----- Task data -----

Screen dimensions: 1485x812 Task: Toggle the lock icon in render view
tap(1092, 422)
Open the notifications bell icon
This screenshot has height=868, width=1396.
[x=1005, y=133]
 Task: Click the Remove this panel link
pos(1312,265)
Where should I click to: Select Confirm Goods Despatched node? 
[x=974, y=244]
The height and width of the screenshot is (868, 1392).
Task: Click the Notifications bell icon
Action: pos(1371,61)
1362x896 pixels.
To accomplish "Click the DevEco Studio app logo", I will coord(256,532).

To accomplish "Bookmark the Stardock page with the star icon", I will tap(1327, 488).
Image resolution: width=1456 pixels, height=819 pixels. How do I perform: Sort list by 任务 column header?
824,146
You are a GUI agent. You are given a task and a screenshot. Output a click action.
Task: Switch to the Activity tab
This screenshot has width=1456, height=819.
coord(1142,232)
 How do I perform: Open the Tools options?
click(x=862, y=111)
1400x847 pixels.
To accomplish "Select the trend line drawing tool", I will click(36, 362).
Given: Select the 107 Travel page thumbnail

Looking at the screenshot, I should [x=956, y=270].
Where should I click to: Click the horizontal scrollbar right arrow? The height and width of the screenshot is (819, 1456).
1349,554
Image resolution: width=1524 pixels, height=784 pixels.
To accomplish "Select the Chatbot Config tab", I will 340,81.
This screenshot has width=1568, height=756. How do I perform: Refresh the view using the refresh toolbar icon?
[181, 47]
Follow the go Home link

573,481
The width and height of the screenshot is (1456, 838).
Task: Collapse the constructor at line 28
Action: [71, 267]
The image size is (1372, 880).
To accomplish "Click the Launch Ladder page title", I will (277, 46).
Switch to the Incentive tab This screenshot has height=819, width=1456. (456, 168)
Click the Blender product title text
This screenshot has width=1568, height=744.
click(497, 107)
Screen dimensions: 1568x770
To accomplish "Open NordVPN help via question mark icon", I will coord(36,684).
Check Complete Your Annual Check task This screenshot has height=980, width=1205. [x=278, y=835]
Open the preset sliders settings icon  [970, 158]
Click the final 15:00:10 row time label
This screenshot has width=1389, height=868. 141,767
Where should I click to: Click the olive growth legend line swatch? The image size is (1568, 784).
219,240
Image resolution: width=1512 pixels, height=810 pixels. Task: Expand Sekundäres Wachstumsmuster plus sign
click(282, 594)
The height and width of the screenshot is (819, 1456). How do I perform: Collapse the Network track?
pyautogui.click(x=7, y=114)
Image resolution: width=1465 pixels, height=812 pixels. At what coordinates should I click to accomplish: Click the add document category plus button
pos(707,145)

-----

→ **Instructions for the task**: Set the whole listing down again, unchanged.

→ **Reply to the exercise**:
Screen dimensions: 1485x812 Task: Toggle the lock icon in render view
tap(1092, 422)
Open the notifications bell icon
This screenshot has height=868, width=1396.
[x=1005, y=133]
 Task: Click the Remove this panel link
pos(1312,265)
Where should I click to: Select Confirm Goods Despatched node? 
[x=974, y=244]
The height and width of the screenshot is (868, 1392).
Task: Click the Notifications bell icon
Action: pos(1371,61)
1362x896 pixels.
To accomplish "Click the DevEco Studio app logo", I will coord(256,532).

To accomplish "Bookmark the Stardock page with the star icon", I will tap(1327, 488).
Image resolution: width=1456 pixels, height=819 pixels. How do I perform: Sort list by 任务 column header?
824,146
You are a GUI agent. You are given a task and a screenshot. Output a click action.
Task: Switch to the Activity tab
This screenshot has width=1456, height=819.
coord(1142,232)
 How do I perform: Open the Tools options?
click(x=862, y=111)
1400x847 pixels.
To accomplish "Select the trend line drawing tool", I will click(36, 362).
Given: Select the 107 Travel page thumbnail

Looking at the screenshot, I should [x=956, y=270].
Where should I click to: Click the horizontal scrollbar right arrow? The height and width of the screenshot is (819, 1456).
1349,554
Image resolution: width=1524 pixels, height=784 pixels.
To accomplish "Select the Chatbot Config tab", I will 340,81.
This screenshot has width=1568, height=756. How do I perform: Refresh the view using the refresh toolbar icon?
[181, 47]
Follow the go Home link

573,481
The width and height of the screenshot is (1456, 838).
Task: Collapse the constructor at line 28
Action: [71, 267]
The image size is (1372, 880).
To accomplish "Click the Launch Ladder page title", I will (277, 46).
Switch to the Incentive tab This screenshot has height=819, width=1456. (456, 168)
Click the Blender product title text
This screenshot has width=1568, height=744.
click(497, 107)
Screen dimensions: 1568x770
To accomplish "Open NordVPN help via question mark icon", I will coord(36,684).
Check Complete Your Annual Check task This screenshot has height=980, width=1205. [x=278, y=835]
Open the preset sliders settings icon  [970, 158]
Click the final 15:00:10 row time label
This screenshot has width=1389, height=868. 141,767
Where should I click to: Click the olive growth legend line swatch? The image size is (1568, 784).
219,240
Image resolution: width=1512 pixels, height=810 pixels. Task: Expand Sekundäres Wachstumsmuster plus sign
click(282, 594)
The height and width of the screenshot is (819, 1456). How do I perform: Collapse the Network track?
pyautogui.click(x=7, y=114)
Image resolution: width=1465 pixels, height=812 pixels. At what coordinates should I click to accomplish: Click the add document category plus button
pos(707,145)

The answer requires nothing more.